══ PASSAGE GIVEN
Greetings,
Looking for some wisdom in the wild and wooly word of regexes, and hoping someone can shed some light.
I am processing server logs (dhcp to be exact), which present some interesting flaming hoops to jump through. Each transaction is a cluster 3 lines, but those lines arent necessarily one after the other in the file. This is due to the fact that the server logs the info as soon as it can, as opposed to waiting for the entire transaction. No prob, can deal with that.
My question in regards to the /o modifier is I see examples of using /o like
$match = '(foo|baz|bar)';
while (<INPUT>) {
next if ($_ !~ /$match/o);
}
simple, straight forward, avoids regex recompilation.
Now how does perl keep track of those compiled regexes, and to what depth does the optimization continue?
I.e
$m_1 = '(bar|baz|foo)';
$m_2 = '([Bb]lah|[Cc]ore)';
$m_3 = '(root|sys|user)';
while (<INPUT>) {
next if ($_ !~ /$m_1/o);
chomp($line = $_);
if ($line =~ /$m_2/o && $something) {
&func("param");
} elsif ($line =~ /$m_3/o && $something_else) {
&other("var");
}
}
And will the optimization be useful within sub functions?
I.e If a my'd variable is defined as $f = 'blah'; and used in a regex within the sub, is it a waste to use the /o modifier, due to moving into and out of scope of the sub? I believe that sub functions are compiled at runtime, and simply wait for calls to them, do what they are supposed to and return. Will defining the regex with /o make it be compiled once (the same time as the sub), hence forth to be retained till the program exits, or will it be recompiled each time the sub is entered?
════
**WHAT YOU NEED TO DO:**
#1 Arrange the rows as a numbered list, starting at the row line containing "Given: Click the Internal Users chip label" and ending at the last row line, with blank lines left out.
#2 Pick up the Perl /o modifier post where it stops and continue writing it.
The rows below have no connection to the Perl /o modifier post.
══ DATA SHOWN
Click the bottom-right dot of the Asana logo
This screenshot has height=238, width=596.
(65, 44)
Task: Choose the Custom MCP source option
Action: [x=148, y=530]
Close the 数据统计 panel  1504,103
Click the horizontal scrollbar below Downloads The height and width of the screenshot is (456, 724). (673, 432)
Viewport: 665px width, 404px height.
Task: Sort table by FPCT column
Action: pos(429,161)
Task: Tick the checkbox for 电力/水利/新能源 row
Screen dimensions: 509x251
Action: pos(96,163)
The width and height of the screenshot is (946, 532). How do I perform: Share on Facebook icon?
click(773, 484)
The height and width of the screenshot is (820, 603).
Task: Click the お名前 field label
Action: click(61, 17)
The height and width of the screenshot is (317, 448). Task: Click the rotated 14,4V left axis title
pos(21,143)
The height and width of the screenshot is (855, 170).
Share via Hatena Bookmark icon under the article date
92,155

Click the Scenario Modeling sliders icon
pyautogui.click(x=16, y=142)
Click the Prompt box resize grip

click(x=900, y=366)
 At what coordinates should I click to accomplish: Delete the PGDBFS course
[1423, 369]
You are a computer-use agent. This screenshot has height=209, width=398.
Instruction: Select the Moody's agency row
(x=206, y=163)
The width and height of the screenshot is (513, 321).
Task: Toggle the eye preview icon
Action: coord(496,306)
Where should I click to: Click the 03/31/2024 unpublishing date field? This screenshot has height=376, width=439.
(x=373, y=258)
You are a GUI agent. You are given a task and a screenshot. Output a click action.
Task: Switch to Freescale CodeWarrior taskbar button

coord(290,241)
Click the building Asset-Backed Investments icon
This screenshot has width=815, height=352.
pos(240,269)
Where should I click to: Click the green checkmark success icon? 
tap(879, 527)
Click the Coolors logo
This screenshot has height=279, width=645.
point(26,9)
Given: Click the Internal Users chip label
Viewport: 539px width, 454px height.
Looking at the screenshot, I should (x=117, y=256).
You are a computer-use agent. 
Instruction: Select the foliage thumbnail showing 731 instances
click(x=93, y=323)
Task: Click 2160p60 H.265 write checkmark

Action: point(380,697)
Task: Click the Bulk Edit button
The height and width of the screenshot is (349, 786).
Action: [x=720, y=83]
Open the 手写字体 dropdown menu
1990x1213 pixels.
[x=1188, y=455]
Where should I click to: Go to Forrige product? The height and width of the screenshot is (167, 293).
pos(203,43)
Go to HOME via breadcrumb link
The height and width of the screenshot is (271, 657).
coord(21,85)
════
**ANSWERS TO THE TASKS:**
#1
1. Given: Click the Internal Users chip label
2. Viewport: 539px width, 454px height.
3. Looking at the screenshot, I should (x=117, y=256).
4. You are a computer-use agent. 
5. Instruction: Select the foliage thumbnail showing 731 instances
6. click(x=93, y=323)
7. Task: Click 2160p60 H.265 write checkmark
8. Action: point(380,697)
9. Task: Click the Bulk Edit button
10. The height and width of the screenshot is (349, 786).
11. Action: [x=720, y=83]
12. Open the 手写字体 dropdown menu
13. 1990x1213 pixels.
14. [x=1188, y=455]
15. Where should I click to: Go to Forrige product? The height and width of the screenshot is (167, 293).
16. pos(203,43)
17. Go to HOME via breadcrumb link
18. The height and width of the screenshot is (271, 657).
19. coord(21,85)

#2
Does perl keep track of each of those regex tokens (sorry for not knowing the right term there) seperately?
Will the /o provide the functionality I am looking for?
Is there a better way to approach the match?
The program is fairly lengthy IMO in terms of how long it should be, I.e simply processing a dhcp log, but there are so many exceptions. I am trying to find the tightest way to use the flexibility of regexes, as well as the smallest amount of proc and/or mem as possible. I have segregated my functions and stream lined data processing to as few tests and calls as possible, localized my vars via my(), set array elements to 0 as opposed to undef to save processing time, and still need to squeeze a bit more out of it.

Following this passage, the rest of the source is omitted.